L’uomo, in questo caso, è Noah (Russell Crowe), discendente della stirpe di Set, contrapposta a quella di Caino, padre di tre figli e marito di Naamah (Jennifer Connelly). Noah, nipote di Matusalemme (Anthony Hopkins), parla con il Creatore, ascoltando il lui il monito severo di un tempo che sta finendo a causa della cattiveria dell’essere umano.

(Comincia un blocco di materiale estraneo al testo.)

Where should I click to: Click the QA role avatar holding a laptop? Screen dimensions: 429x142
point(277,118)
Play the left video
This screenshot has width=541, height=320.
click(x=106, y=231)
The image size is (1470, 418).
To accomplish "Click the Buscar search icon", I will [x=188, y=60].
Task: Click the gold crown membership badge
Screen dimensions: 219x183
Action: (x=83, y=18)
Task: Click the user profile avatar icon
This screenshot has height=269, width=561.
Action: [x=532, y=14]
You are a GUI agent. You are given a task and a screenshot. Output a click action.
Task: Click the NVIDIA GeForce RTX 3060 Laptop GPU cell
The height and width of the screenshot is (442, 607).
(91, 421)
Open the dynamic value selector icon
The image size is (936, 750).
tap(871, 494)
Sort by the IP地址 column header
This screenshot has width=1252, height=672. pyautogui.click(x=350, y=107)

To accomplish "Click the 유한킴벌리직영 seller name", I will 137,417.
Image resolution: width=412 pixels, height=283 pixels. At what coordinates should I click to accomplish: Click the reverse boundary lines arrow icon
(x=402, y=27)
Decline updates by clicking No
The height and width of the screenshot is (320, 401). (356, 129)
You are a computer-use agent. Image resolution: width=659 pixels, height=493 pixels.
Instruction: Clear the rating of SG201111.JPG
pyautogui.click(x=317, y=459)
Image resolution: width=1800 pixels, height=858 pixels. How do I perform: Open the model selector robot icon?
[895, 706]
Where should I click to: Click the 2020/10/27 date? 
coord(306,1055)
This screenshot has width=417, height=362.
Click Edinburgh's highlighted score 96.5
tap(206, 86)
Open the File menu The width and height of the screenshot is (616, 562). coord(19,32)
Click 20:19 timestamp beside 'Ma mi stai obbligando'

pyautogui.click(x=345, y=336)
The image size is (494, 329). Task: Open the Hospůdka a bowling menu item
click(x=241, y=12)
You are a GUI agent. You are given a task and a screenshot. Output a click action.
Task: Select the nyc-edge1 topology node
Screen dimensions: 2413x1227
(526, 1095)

Spinto dal volere divino, quindi, costruisce un’arca in legno, adibita alla conservazione delle specie animali, in previsione dell’enorme, catastrofico diluvio che spazzerà via ogni angolo della terra.

Darren Aronofsky gioca a fare Dio, Dio che sarebbe la creazione, la creazione che, in fin dei conti, è il cinema, il cinema che è sinonimo di vita, di rappresentazione e di spiegazione, cosa che fanno le Sacre Scritture, racchiudendo l’Alfa e l’Omega, la luce di tutto e il buio silente, l’inizio e la fine del Mistero Divino. Questo è Noah, l’ultimo immenso, cinematografico, faticoso film del visionario regista di The Wrestler; l’opera cerca di raffigurare la Fede dell’uomo, la trattiene e quasi la brama, sfiancando lo spettatore che si ritrova a parlare da solo al suo cuore, messo dinanzi all’infinito trapassato scritto dalle stelle e dipinto da un cinema spettacolare, ambizioso e latentemente compiaciuto. È un Noah postmoderno questo che va continuamente alla ricerca della narrativa religiosa, inzuppata di versi, significanti e dalla sintassi quasi mistica nonché potente e sfarzosa. Uno spazio filmico riempito da un Tutto di sensazioni appesantite e asfissianti, estremizzate all’ennesima potenza, implacabili e continue, una nenia, una preghiera in ginocchio che implora pietà, facendo vergognare l’uomo e tutte le sue declinazioni. È una vera e propria presa di posizione quella di Aronofsky che attraverso la Genesi dell’Antico Testamento attualizza nemmeno troppo velatamente la cattiveria dell’uomo, bieca e accecata dal male che inghiotte qualsiasi scintilla di bellezza incondizionata, nascondendosi dietro la via comoda della libertà; è vero quindi che in Noah il passato diventa nuovamente presente, facendosi pericolosamente futuro di un’evoluzione antropologica che persegue, ancora una volta, la sete di dominio e di egemonia. Il tempo, poi, assoluto protagonista di una pellicola tanto sconfinata quanto estremamente riservata, fonde la pietas così come la misericordia in una nuova speranza che apre, nonostante tutto, al domani, al mattino che insegue la notte, ai raggi del sole che oltrepassano le nuvole, illuminando esclusivamente l’amore degli Elementi nella perfezione Divina.